No, global policies are not enough as it ideally does not cover all the restrictions that you will need to have on the ASAs.

In real work scenarios, you will have different traffic restrictions based on interfaces.
So , to sum up, customers use the combination of global ACLs and interface ACLs and never rely on global ACLs alone.


Regards,
Dinesh Moudgil

P.S. Please rate helpful posts.

Cisco Network Security Channel - https://www.youtube.com/c/CiscoNetSec/

Thanks Again!

However, I am not fully convinced with it, just to give an example here, Checkpoint doesn't has any concept of interface based ACL still that has been the reliable firewall.

My thought- Cisco Introduced Global ACL just to make management/configuration easier and might they get rid off interface based ACLs soon.

 

There is an architectural difference between how Checkpoint and Cisco's firewall works. Some feature which is stable and working on one might not be the optimum solution on the other.
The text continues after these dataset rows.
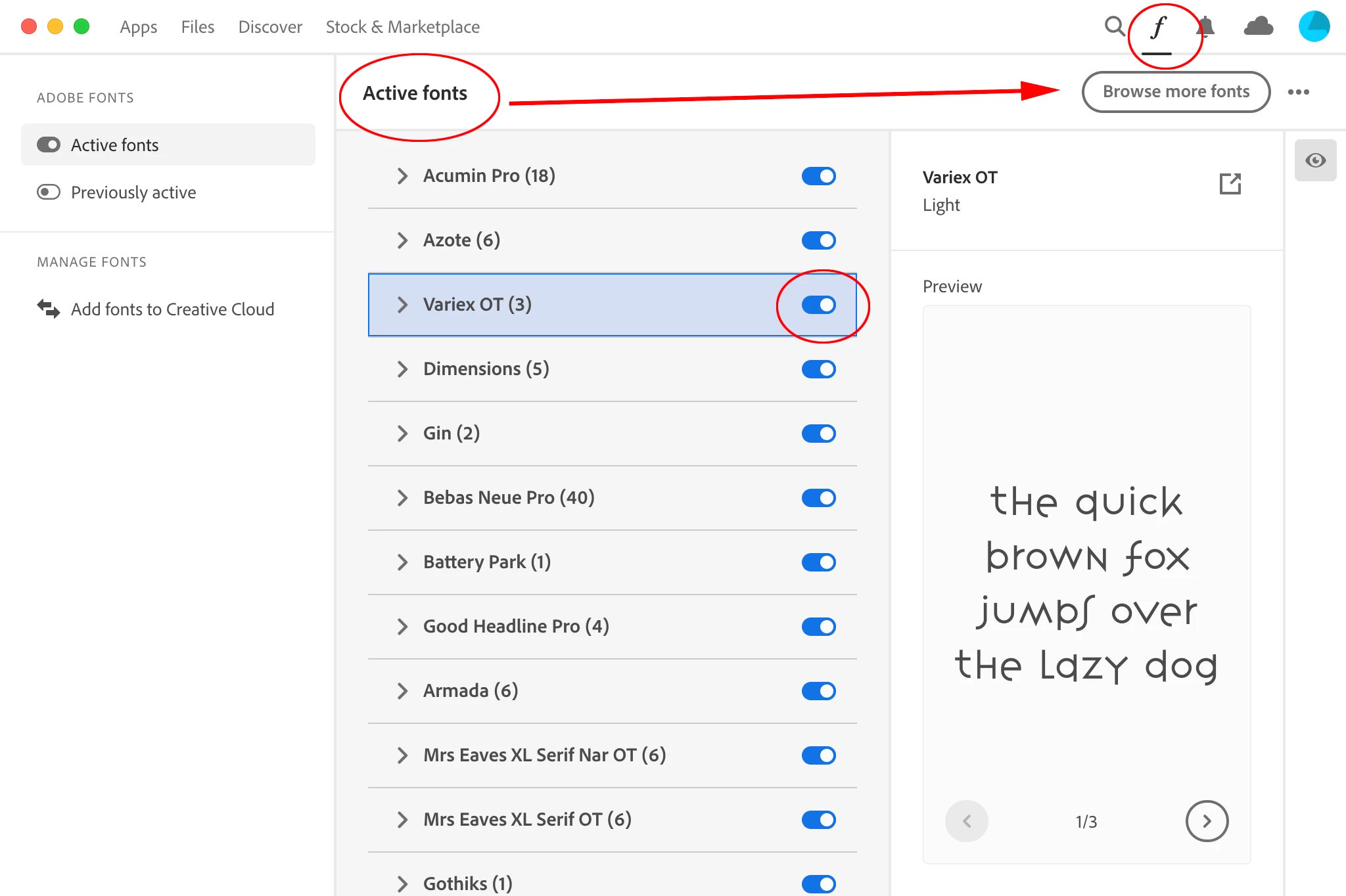Open the account profile avatar
The image size is (1346, 896).
click(1314, 27)
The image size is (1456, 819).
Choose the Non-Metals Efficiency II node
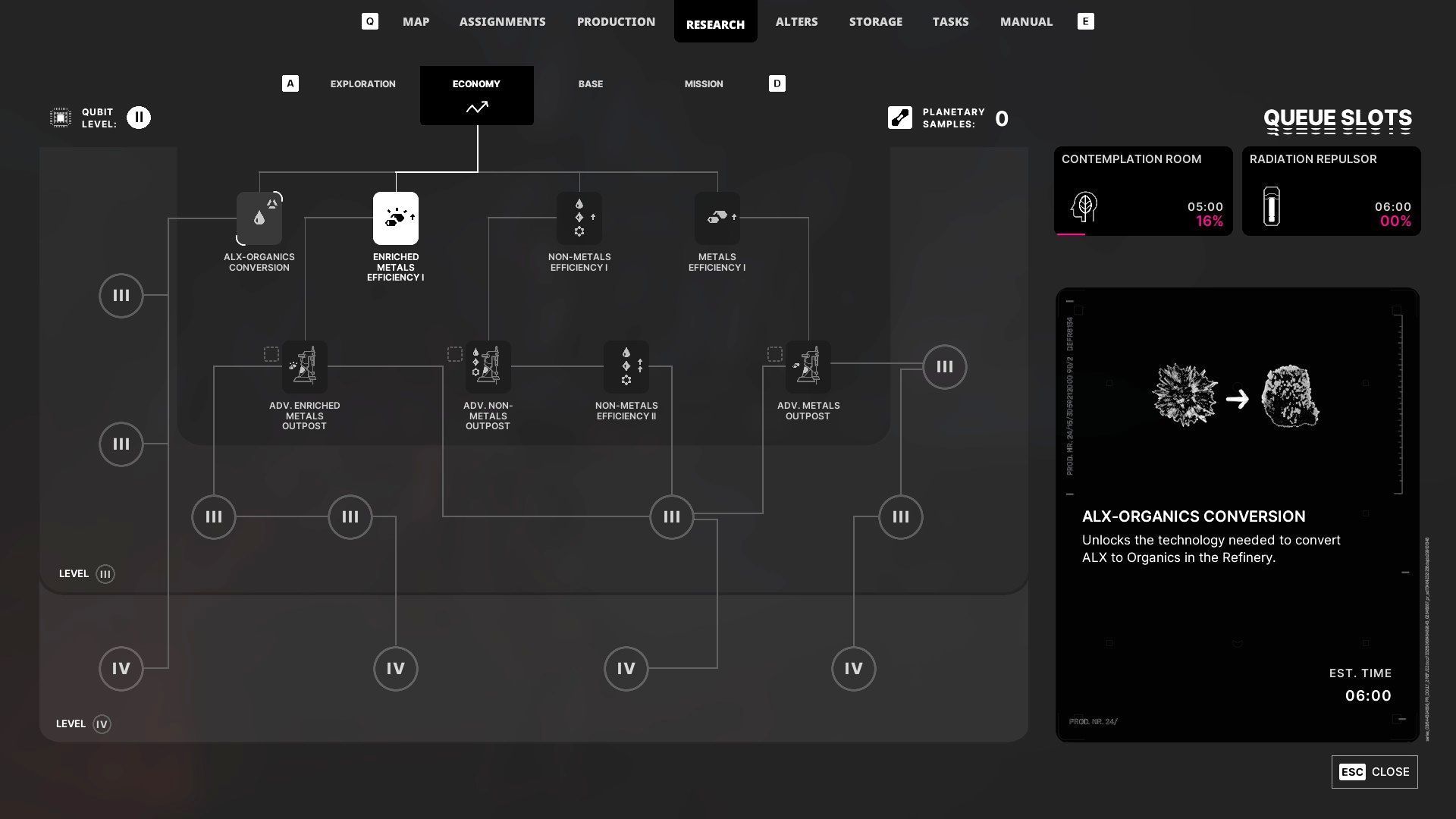(x=626, y=366)
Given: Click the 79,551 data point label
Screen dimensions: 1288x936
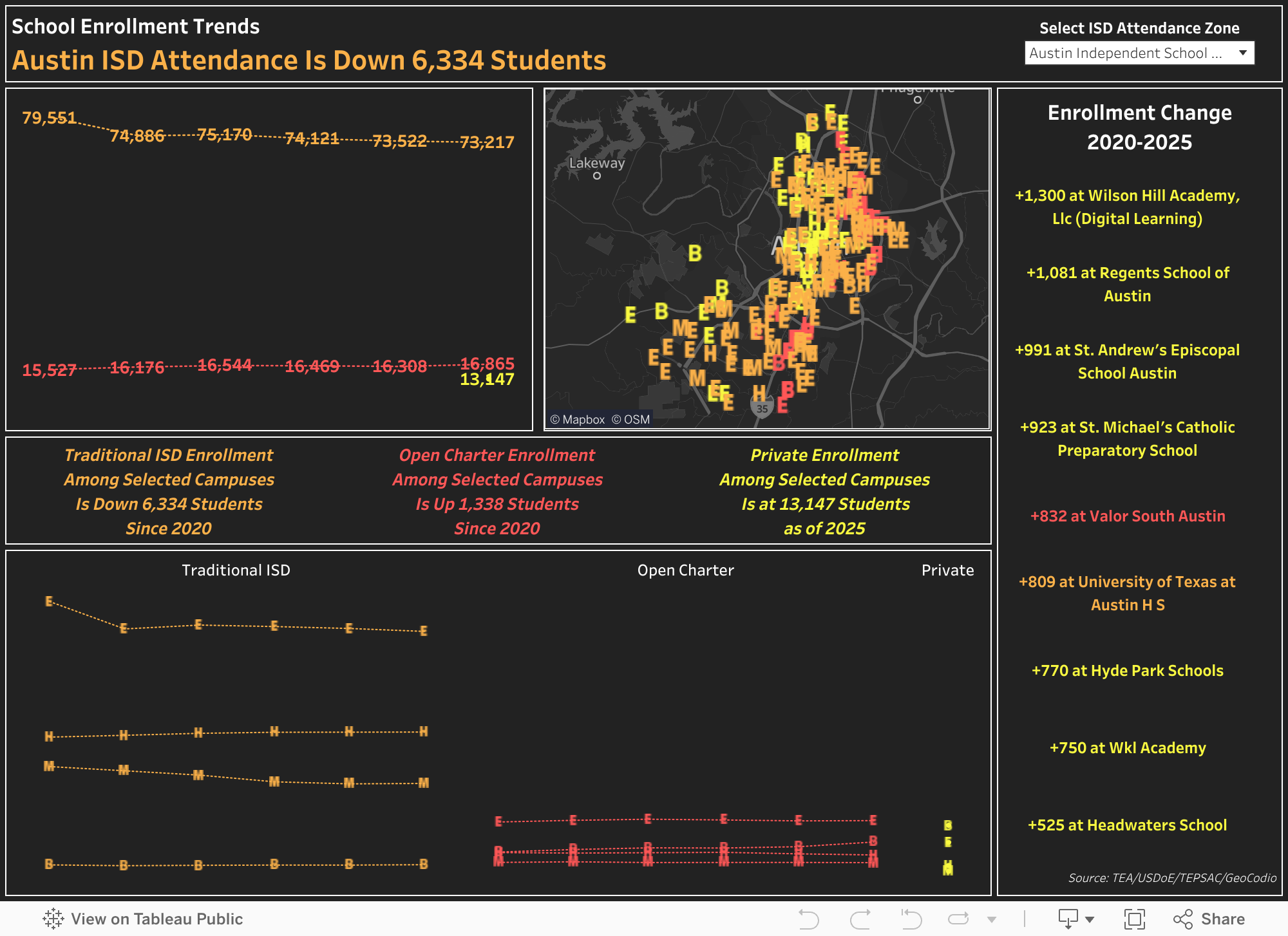Looking at the screenshot, I should click(x=49, y=118).
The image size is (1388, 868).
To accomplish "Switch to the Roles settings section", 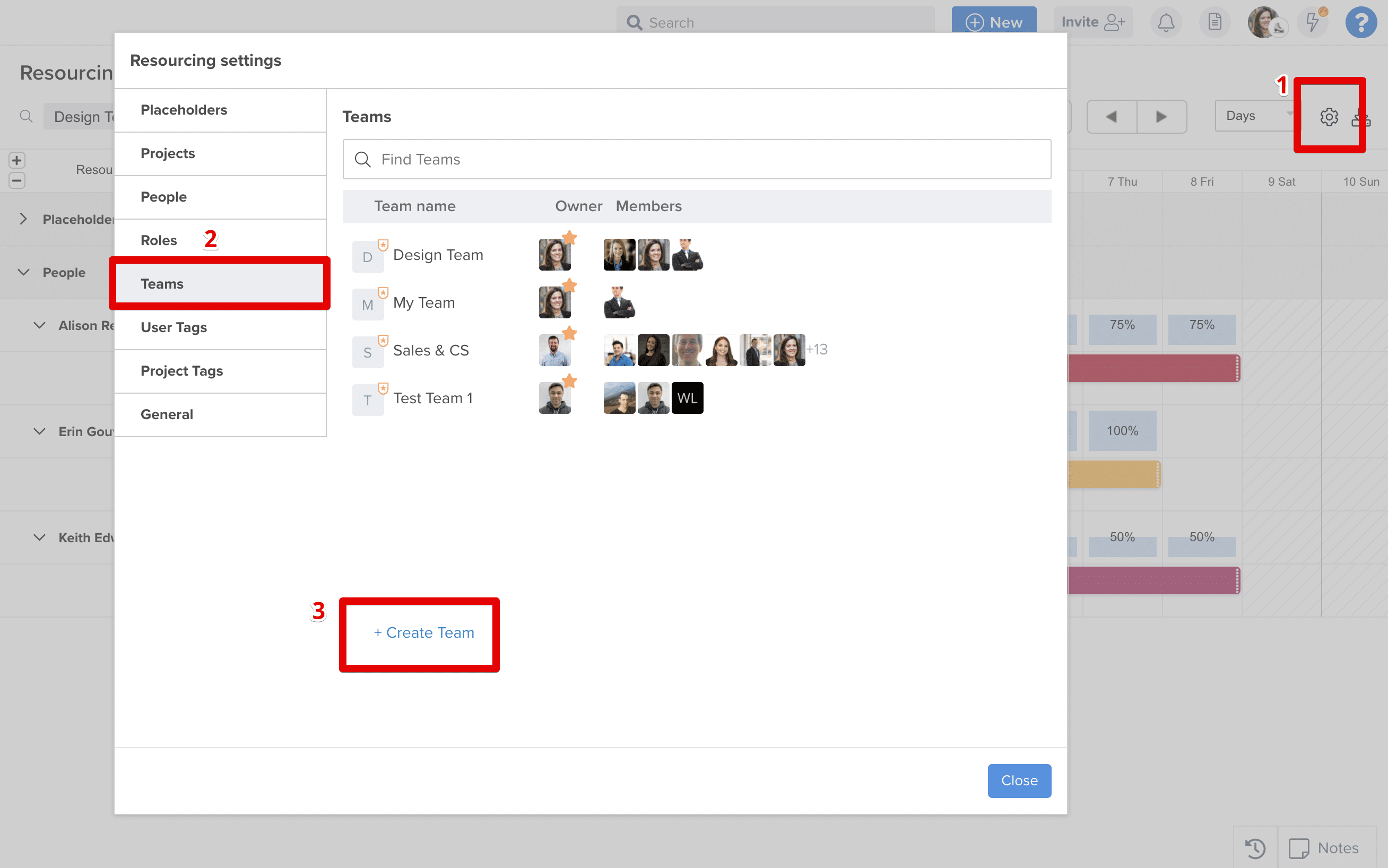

As far as Cisco deprecating the interface ACLs, I don't think it is going to happen any soon.

Regards,
Dinesh Moudgil

P.S. Please rate helpful posts.

Cisco Network Security Channel - https://www.youtube.com/c/CiscoNetSec/

Thanks!

Prashant,

If your queries have been answered, please mark the thread as answered to benefit other community members.

Regards,
Dinesh Moudgil

Cisco Network Security Channel - https://www.youtube.com/c/CiscoNetSec/

Hello,

I have some additional questions about this:
- I ran a packet tracer and I could spot the ACL applied on the interface but I see no mention of the global ACL?
can you detail where is this being checked?
- let's say we have a classic ASA deployment with several interfaces acting as LAN and one WAN ; all interfaces (7xLAN + WAN) have inbound (IN direction) ACLs applied on with a deny any any statement at the end of each ACL
Now I receive today an emergency change order on which I need to apply on all LAN interfaces severall outbound allow policies. Can I use this global ACL? Bear in mind each interface ACL ends with a deny. What's the fastest way for me to do this?

Thanks,
Florin.

Hi Florin,

 

as the global rules are parsed after the interface-specific ones, AND it only permits inbound rules, you need to implement it into the interface-specific ACLs. I think your emergency change is over and you have implemented it that way.